= DATA FOR THIS EXERCISE =
········

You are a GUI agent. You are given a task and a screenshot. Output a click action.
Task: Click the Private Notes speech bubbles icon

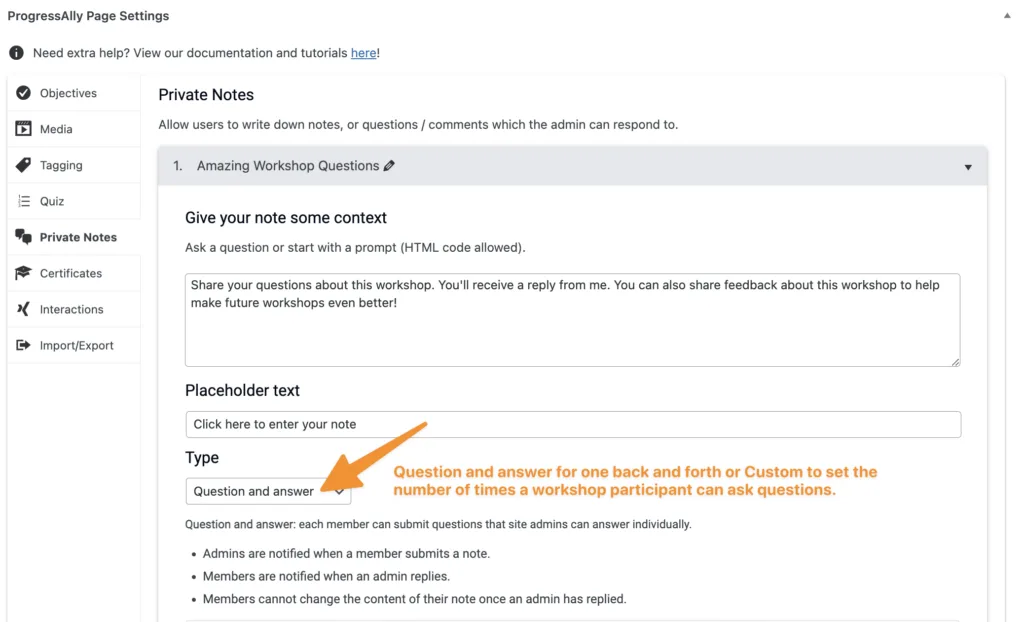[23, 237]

········

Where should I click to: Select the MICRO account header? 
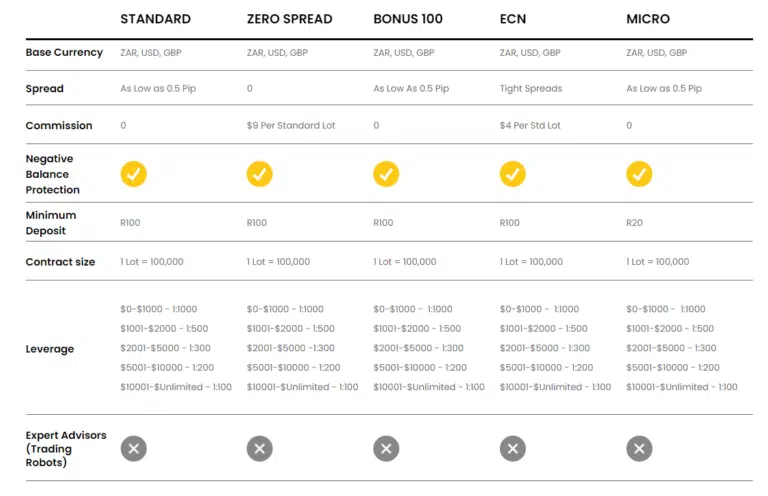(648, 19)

········

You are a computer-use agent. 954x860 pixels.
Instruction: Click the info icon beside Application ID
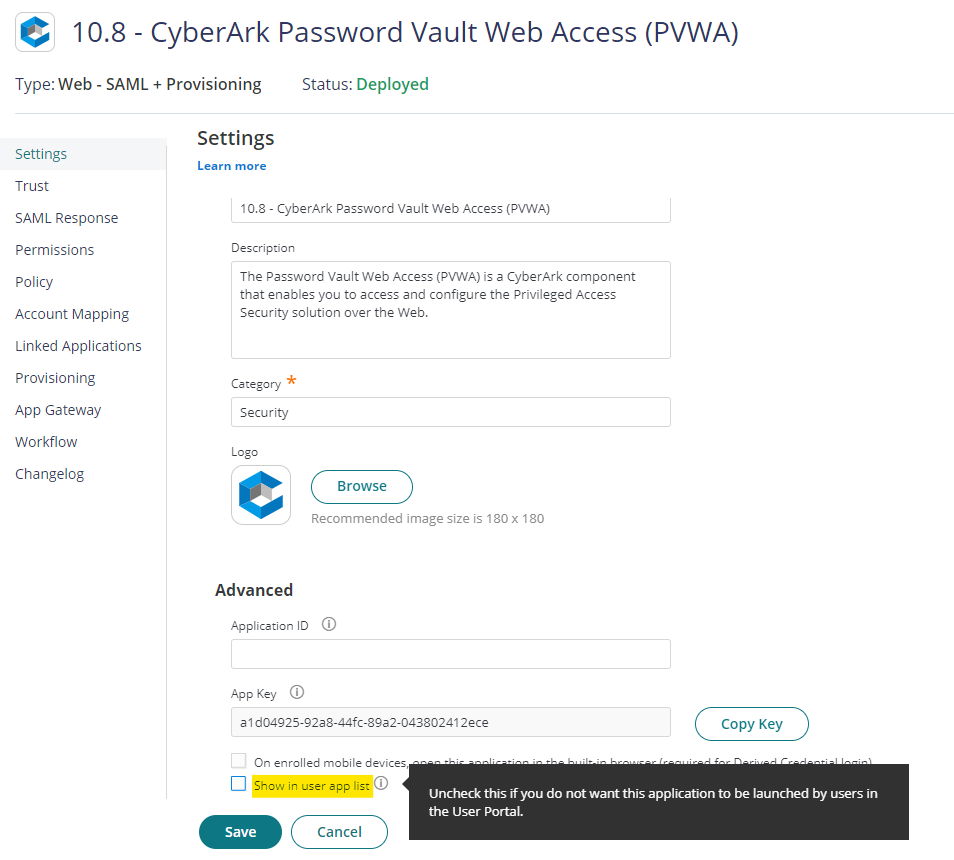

········

= THE TASK =
Count how many lines in the listing above hold "agent". Supply only that number.

= EXERCISE RESULT =
2